Präsident Donald Trump hat gerade den Grundstein für eine der „größten Tragödien in der Geschichte der amerikanischen Außenpolitik" gelegt, so ein GOP-Analyst.
Stewart Stevens, der während Mitt Romneys Präsidentschaftswahlkampf 2012 dessen Chef-Wahlkampfstratege war, argumentierte in einem kürzlichen Interview in MS NOWs „Alex Witt Reports", dass Trump offenbar nicht in der Lage ist, die Fehler zu erkennen, die seine Regierung im Krieg im Iran gemacht hat. Er sagte, dass dieses Versagen eine Situation schaffen könnte, in der US-Soldaten und iranische Zivilisten mit „vollständigen Tragödien" konfrontiert werden, die Trump selbst verursacht hat.

„Das ist kein gesunder Mensch, der hier Entscheidungen trifft", sagte Stevens. „Das ist ein sehr beschädigter Typ im Niedergang, der niemanden um sich herum hat, der ihn einschränkt, und wir sind in diesen Krieg gestolpert."

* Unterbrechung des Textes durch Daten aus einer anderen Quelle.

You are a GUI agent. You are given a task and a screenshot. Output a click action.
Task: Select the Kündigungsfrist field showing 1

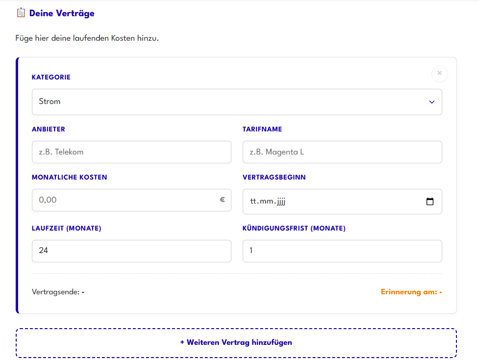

Stevens fügte hinzu, dass Trumps Fehlen einer Ausstiegsstrategie die Probleme, denen er im Iran gegenübersteht, verschärfen könnte.
„Es gibt hier keine Ausstiegsstrategie", fuhr Stevens fort. „Donald Trump hat gesagt, dass er entscheiden will, wer das Oberhaupt des Iran wird. Nun, das wird nicht passieren. Und es sind die Voraussetzungen für eine der großen Tragödien in der Geschichte der amerikanischen Außenpolitik."